# What you are asked to do
Reproduce the records below in their entirety, exactly as shown.

--- Information given ---

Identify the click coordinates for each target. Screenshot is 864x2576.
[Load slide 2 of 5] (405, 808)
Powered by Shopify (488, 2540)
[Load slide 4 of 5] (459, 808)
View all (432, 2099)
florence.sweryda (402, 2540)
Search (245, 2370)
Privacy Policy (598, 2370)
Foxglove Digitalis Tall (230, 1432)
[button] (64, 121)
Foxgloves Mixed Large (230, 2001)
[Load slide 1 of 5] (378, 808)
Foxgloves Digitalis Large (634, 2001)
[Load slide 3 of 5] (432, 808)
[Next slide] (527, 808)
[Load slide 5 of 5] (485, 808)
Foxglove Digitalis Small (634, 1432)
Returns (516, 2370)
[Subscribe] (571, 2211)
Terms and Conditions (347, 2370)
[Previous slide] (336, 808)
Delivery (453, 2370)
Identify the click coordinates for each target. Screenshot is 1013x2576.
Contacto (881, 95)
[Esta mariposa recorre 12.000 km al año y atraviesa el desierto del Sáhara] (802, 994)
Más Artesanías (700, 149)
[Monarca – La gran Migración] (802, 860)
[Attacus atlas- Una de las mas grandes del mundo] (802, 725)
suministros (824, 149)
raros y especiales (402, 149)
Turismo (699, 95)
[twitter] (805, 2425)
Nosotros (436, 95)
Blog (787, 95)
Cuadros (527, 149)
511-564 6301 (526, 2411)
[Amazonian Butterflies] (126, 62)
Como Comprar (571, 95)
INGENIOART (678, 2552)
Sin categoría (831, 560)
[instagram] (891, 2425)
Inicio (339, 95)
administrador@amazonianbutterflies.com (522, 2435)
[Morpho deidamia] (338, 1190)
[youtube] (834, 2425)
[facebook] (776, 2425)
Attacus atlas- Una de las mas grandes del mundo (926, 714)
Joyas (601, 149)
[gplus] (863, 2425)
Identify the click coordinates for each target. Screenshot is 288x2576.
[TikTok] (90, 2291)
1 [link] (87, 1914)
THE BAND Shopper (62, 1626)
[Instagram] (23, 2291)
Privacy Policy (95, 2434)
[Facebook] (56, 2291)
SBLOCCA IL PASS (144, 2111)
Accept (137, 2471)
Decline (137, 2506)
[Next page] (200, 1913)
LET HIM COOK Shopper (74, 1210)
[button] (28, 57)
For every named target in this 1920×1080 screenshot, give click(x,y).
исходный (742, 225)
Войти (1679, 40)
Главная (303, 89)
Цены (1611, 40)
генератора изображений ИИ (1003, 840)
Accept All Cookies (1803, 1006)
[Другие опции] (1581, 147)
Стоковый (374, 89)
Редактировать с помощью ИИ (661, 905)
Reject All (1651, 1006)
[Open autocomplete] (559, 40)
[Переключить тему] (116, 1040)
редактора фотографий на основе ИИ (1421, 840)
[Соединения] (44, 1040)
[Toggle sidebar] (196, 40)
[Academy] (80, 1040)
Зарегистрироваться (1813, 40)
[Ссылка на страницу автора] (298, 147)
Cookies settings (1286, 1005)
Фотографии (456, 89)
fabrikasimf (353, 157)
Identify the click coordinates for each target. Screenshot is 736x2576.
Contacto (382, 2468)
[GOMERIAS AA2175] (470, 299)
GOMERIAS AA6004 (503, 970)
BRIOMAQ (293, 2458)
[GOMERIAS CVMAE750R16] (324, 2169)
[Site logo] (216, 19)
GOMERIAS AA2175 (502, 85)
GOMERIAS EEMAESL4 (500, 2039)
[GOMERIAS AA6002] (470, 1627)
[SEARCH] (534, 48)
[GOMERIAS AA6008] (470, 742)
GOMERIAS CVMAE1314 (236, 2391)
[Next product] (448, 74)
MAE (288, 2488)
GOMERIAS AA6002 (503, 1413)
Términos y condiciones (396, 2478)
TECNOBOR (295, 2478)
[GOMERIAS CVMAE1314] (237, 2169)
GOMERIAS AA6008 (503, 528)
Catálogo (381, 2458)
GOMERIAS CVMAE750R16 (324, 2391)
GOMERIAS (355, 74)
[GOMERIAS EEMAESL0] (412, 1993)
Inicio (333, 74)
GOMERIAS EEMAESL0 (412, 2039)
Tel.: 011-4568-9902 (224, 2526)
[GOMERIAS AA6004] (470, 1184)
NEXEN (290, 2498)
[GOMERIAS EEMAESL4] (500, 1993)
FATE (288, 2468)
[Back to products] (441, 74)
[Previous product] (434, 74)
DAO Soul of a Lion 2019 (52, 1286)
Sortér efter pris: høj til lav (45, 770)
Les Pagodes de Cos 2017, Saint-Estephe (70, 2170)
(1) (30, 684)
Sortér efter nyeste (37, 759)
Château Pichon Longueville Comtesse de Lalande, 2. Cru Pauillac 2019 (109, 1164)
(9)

---

# Output
Identify the click coordinates for each target. Screenshot is 864x2576.
[Load slide 2 of 5] (405, 808)
Powered by Shopify (488, 2540)
[Load slide 4 of 5] (459, 808)
View all (432, 2099)
florence.sweryda (402, 2540)
Search (245, 2370)
Privacy Policy (598, 2370)
Foxglove Digitalis Tall (230, 1432)
[button] (64, 121)
Foxgloves Mixed Large (230, 2001)
[Load slide 1 of 5] (378, 808)
Foxgloves Digitalis Large (634, 2001)
[Load slide 3 of 5] (432, 808)
[Next slide] (527, 808)
[Load slide 5 of 5] (485, 808)
Foxglove Digitalis Small (634, 1432)
Returns (516, 2370)
[Subscribe] (571, 2211)
Terms and Conditions (347, 2370)
[Previous slide] (336, 808)
Delivery (453, 2370)
Identify the click coordinates for each target. Screenshot is 1013x2576.
Contacto (881, 95)
[Esta mariposa recorre 12.000 km al año y atraviesa el desierto del Sáhara] (802, 994)
Más Artesanías (700, 149)
[Monarca – La gran Migración] (802, 860)
[Attacus atlas- Una de las mas grandes del mundo] (802, 725)
suministros (824, 149)
raros y especiales (402, 149)
Turismo (699, 95)
[twitter] (805, 2425)
Nosotros (436, 95)
Blog (787, 95)
Cuadros (527, 149)
511-564 6301 (526, 2411)
[Amazonian Butterflies] (126, 62)
Como Comprar (571, 95)
INGENIOART (678, 2552)
Sin categoría (831, 560)
[instagram] (891, 2425)
Inicio (339, 95)
administrador@amazonianbutterflies.com (522, 2435)
[Morpho deidamia] (338, 1190)
[youtube] (834, 2425)
[facebook] (776, 2425)
Attacus atlas- Una de las mas grandes del mundo (926, 714)
Joyas (601, 149)
[gplus] (863, 2425)
Identify the click coordinates for each target. Screenshot is 288x2576.
[TikTok] (90, 2291)
1 [link] (87, 1914)
THE BAND Shopper (62, 1626)
[Instagram] (23, 2291)
Privacy Policy (95, 2434)
[Facebook] (56, 2291)
SBLOCCA IL PASS (144, 2111)
Accept (137, 2471)
Decline (137, 2506)
[Next page] (200, 1913)
LET HIM COOK Shopper (74, 1210)
[button] (28, 57)
For every named target in this 1920×1080 screenshot, give click(x,y).
исходный (742, 225)
Войти (1679, 40)
Главная (303, 89)
Цены (1611, 40)
генератора изображений ИИ (1003, 840)
Accept All Cookies (1803, 1006)
[Другие опции] (1581, 147)
Стоковый (374, 89)
Редактировать с помощью ИИ (661, 905)
Reject All (1651, 1006)
[Open autocomplete] (559, 40)
[Переключить тему] (116, 1040)
редактора фотографий на основе ИИ (1421, 840)
[Соединения] (44, 1040)
[Toggle sidebar] (196, 40)
[Academy] (80, 1040)
Зарегистрироваться (1813, 40)
[Ссылка на страницу автора] (298, 147)
Cookies settings (1286, 1005)
Фотографии (456, 89)
fabrikasimf (353, 157)
Identify the click coordinates for each target. Screenshot is 736x2576.
Contacto (382, 2468)
[GOMERIAS AA2175] (470, 299)
GOMERIAS AA6004 (503, 970)
BRIOMAQ (293, 2458)
[GOMERIAS CVMAE750R16] (324, 2169)
[Site logo] (216, 19)
GOMERIAS AA2175 (502, 85)
GOMERIAS EEMAESL4 (500, 2039)
[GOMERIAS AA6002] (470, 1627)
[SEARCH] (534, 48)
[GOMERIAS AA6008] (470, 742)
GOMERIAS CVMAE1314 (236, 2391)
[Next product] (448, 74)
MAE (288, 2488)
GOMERIAS AA6002 (503, 1413)
Términos y condiciones (396, 2478)
TECNOBOR (295, 2478)
[GOMERIAS CVMAE1314] (237, 2169)
GOMERIAS AA6008 (503, 528)
Catálogo (381, 2458)
GOMERIAS CVMAE750R16 (324, 2391)
GOMERIAS (355, 74)
[GOMERIAS EEMAESL0] (412, 1993)
Inicio (333, 74)
GOMERIAS EEMAESL0 (412, 2039)
Tel.: 011-4568-9902 (224, 2526)
[GOMERIAS AA6004] (470, 1184)
NEXEN (290, 2498)
[GOMERIAS EEMAESL4] (500, 1993)
FATE (288, 2468)
[Back to products] (441, 74)
[Previous product] (434, 74)
DAO Soul of a Lion 2019 (52, 1286)
Sortér efter pris: høj til lav (45, 770)
Les Pagodes de Cos 2017, Saint-Estephe (70, 2170)
(1) (30, 684)
Sortér efter nyeste (37, 759)
Château Pichon Longueville Comtesse de Lalande, 2. Cru Pauillac 2019 (109, 1164)
(9)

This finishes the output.